Cover the upper outside walls of the chimney with metal sheets. This prevents predators from climbing up the sides and into the chimney to prey on the chimney swifts.
Hire a chimney sweep to clean the chimney in March. Explain that you are hoping to help chimney swifts and ask for a discount. Ask if they can install the metal plates on the outside top of the chimney if you need that help. Ask if the inside of the chimney is rough so the swifts will be able to hang on to the side walls.
Tell your friends and neighbors what you are doing and ask if they'd be willing to give chimney swifts a nesting place in their chimneys too. You may be able to get discounts on chimney cleanings and other work if several neighbors are having work done at the same time.

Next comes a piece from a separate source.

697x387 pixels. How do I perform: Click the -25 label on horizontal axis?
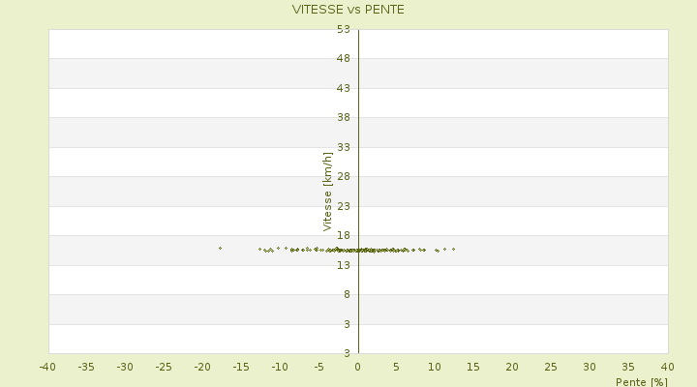point(164,367)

Close your chimney flue during the nesting season. Watch for birds returning from South America from March through May, and for fledglings flying for the first time beginning in August. If the noise from fledglings is bothersome, remind everyone that chirping fledglings are only at most 10 days from flying away.
Use Abandoned Smokestacks
Look for chimneys and smokestacks in factories and other buildings that aren't being used. Find out who owns them, and ask if they will open them up to chimney swifts.
Check the inside of the chimney or smokestack for obstructions. Clear any obstructions or hire someone to clear it.

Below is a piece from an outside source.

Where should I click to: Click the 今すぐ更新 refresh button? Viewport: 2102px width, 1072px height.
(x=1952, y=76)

Work with your local government, if necessary, by explaining that chimney swifts need more places to nest. If a house or factory is being demolished, ask if the chimney or smokestack can be saved for the chimney swifts to use. Explain that watching for the birds is an enjoyable outdoor activity in May and August, something for families to do together and a possible tourist activity.
Contact your local Audubon Society chapter, birding organization or other nature group if you need help convincing people that using the chimneys and smokestacks is necessary to help chimney swifts, whose numbers are dwindling.
Build Nesting Towers
Check with your local Audubon Society or birding group for workshops on building towers for chimney swifts, and if grants are available. If you're on your own, plan to build towers that are at least 8 to 12 feet tall. They should be double-walled, with space between the inner and outer walls.

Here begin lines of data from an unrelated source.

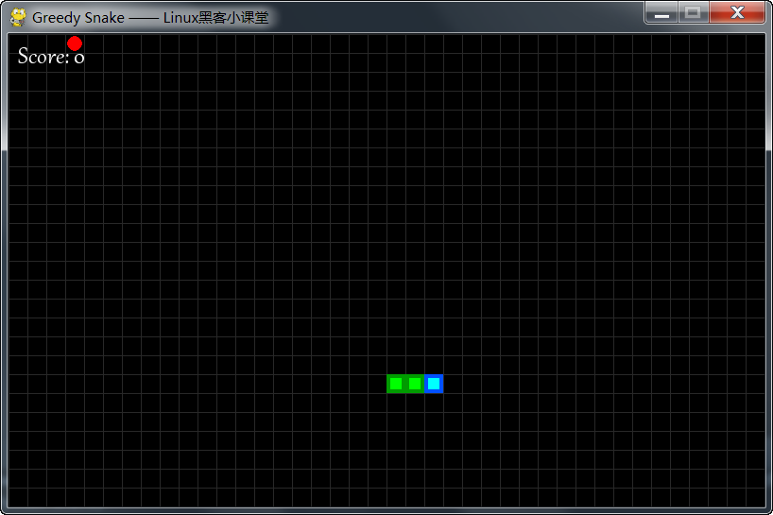Click the "Greedy Snake" title text
This screenshot has width=773, height=515.
click(x=77, y=18)
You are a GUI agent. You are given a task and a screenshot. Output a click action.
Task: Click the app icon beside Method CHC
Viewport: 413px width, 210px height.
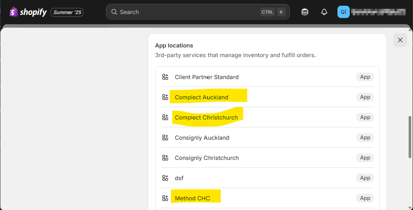point(165,198)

Build cement platforms for the structures. An 8-foot tower needs a slab 36 inches long by 36 inches wide by 6 inches thick. A 12-foot tower needs a 48 inch by 48 inch by 10 inch concrete slab with steel reinforcement. Embed steel legs in the concrete to hold up the towers, and cover the legs with sticky paper to keep out ants.
Use treated plywood 3/4 inches thick on at least the top and bottom portions of the towers. It can be used for the entire structure, or recycled wood can be used for the middle portions of the towers.
Make a grid panel for the bottom with 3/8 inch holes, spaced 1 1/2 inches apart, for ventilation. Install the panel with screws so it can be removed, cleaned and stored.
Install foam insulation between the walls. This will keep out some of the heat and cold, and help buffer the sound if the swifts become noisy.
Clean the Structures
Clean the bottom of the chimneys, smokestacks or towers after the swifts have flown south for the winter. Remove the bottom of manmade towers for easy cleaning.
Remove all the droppings and set aside pieces of eggs. Also remove old nests.
Count the approximate number of eggs that were hatched and report the number to the Driftwood Wildlife Association's North American Chimney Swift Nest Site Research Project. This organization keeps track of the numbers of new chimney swifts.
Cover the wooden towers for the winter, after the swifts have flown south, to protect the structures and give them more years of use.
How to Attract Chimney Swifts
Birds known as swifts lack the ability to perch the way many birds can, but their feet are able to cling to the rough sides of flat objects such as the inside of brick chimneys. When the birds started to nest inside chimneys, they became known as chimney swifts. The swifts break off pieces of twigs as they fly, carry them into the chimney and attach them to the wall with their saliva, which hardens like glue. Now, with many chimneys capped so birds cannot get in, and chimneys often lined with other, more smooth materials, the number of chimney swifts has been declining. Opening up chimneys from March through October -- when they normally aren't used -- and building chimney-like towers help attract the chimney swifts when they fly north during their nesting season.